::: Page text
The Daily Beast can also reveal the Dutch company providing one of the search vessels, Fugro, admitted as far back as June that there were gaps in sonar coverage of the ocean floor that needed further investigation.

As a result, a search that has so far cost $180 million and that was expected to end this summer could now be extended into next year. This will be encouraging news for the families of the passengers and crew on the flight who feared that the search was being prematurely curtailed.

The ATSB says that a second sweep of the search area in the southern Indian Ocean will be made using a remotely operated vehicle “to investigate sonar contacts that are judged to warrant a closer look.”

“These targets are scattered throughout the greater search area, and have been identified over the course of the underwater search,” Dan O’Malley, a spokesman for the ATSB, told The Daily Beast.

In October, when the weather in the Southern Hemisphere should be more cooperative, a Chinese-owned search vessel, the Dong Hai Jiu 101, equipped with the ROV operated by a Maryland-based company, Phoenix International, will leave Fremantle, Australia and begin the second more precisely targeted search.
::::::
::: Material
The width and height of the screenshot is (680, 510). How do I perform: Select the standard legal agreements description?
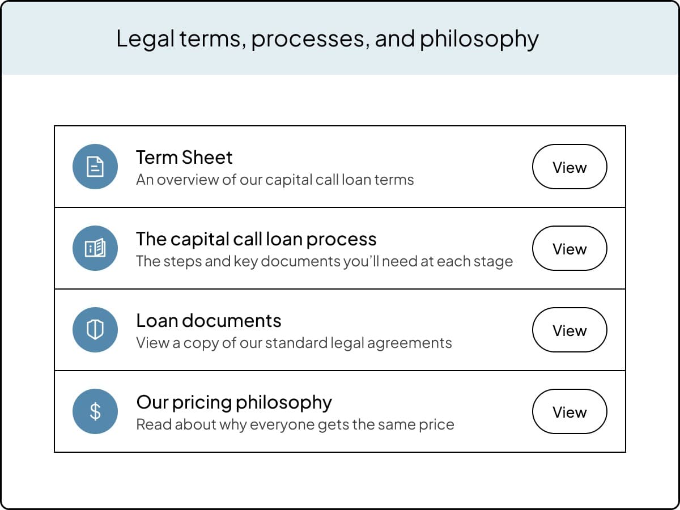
::::::
§ What is required
Using the article on the underwater search, decide whether each of the following statements agrees with it. Give yes or no for each, and quote the words of the article that decide it. (a) Fugro acknowledged in June that there were gaps in sonar coverage of the ocean floor. (b) The search was expected to end next year. (c) The remotely operated vehicle for the second search is operated by a Chinese company.

§ Answer for this exercise
(a) Yes: "admitted as far back as June that there were gaps in sonar coverage of the ocean floor"
(b) No: "was expected to end this summer"
(c) No: "equipped with the ROV operated by a Maryland-based company, Phoenix International"